Every line from the one with "Given: Open the 装运管理 heading" to the end of the listing below must be printed exactly, with no other text and no pictures.

■ **Data section**
********
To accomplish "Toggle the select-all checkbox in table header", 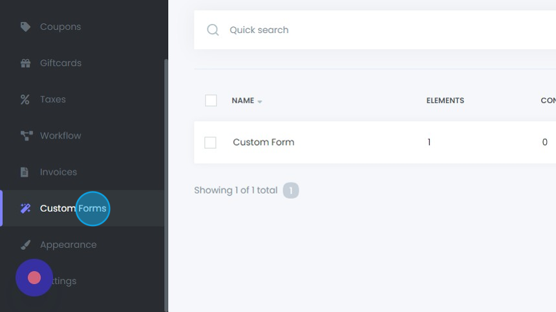I will point(211,100).
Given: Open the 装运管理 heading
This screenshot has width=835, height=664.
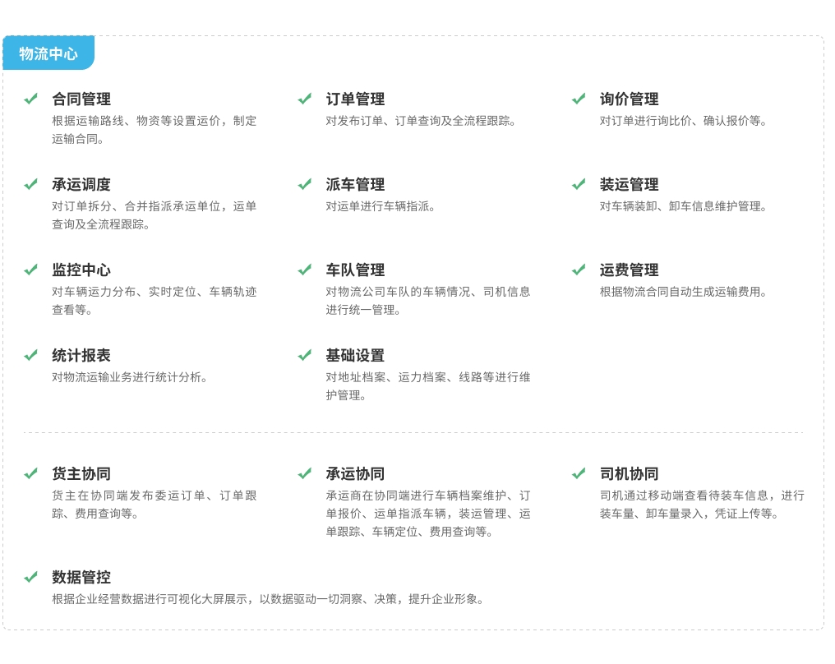Looking at the screenshot, I should [x=629, y=184].
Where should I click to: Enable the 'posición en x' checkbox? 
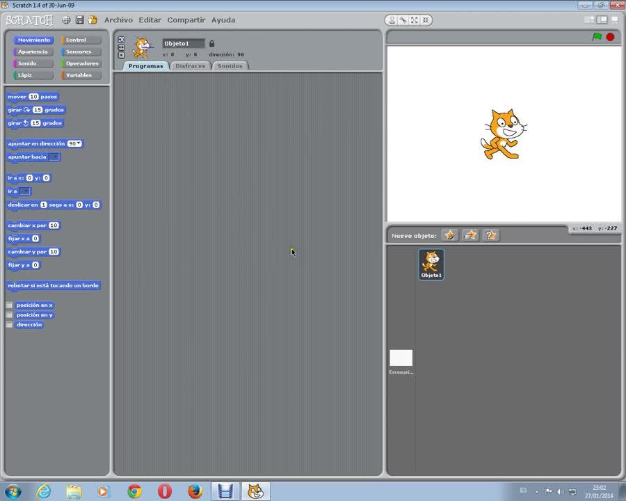click(x=9, y=305)
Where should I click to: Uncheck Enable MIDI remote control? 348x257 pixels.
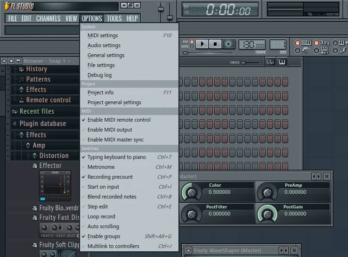(119, 120)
********
■ **Task answer**
Given: Open the 装运管理 heading
This screenshot has width=835, height=664.
Looking at the screenshot, I should [x=629, y=184].
Where should I click to: Enable the 'posición en x' checkbox? 
click(x=9, y=305)
Where should I click to: Uncheck Enable MIDI remote control? 348x257 pixels.
(119, 120)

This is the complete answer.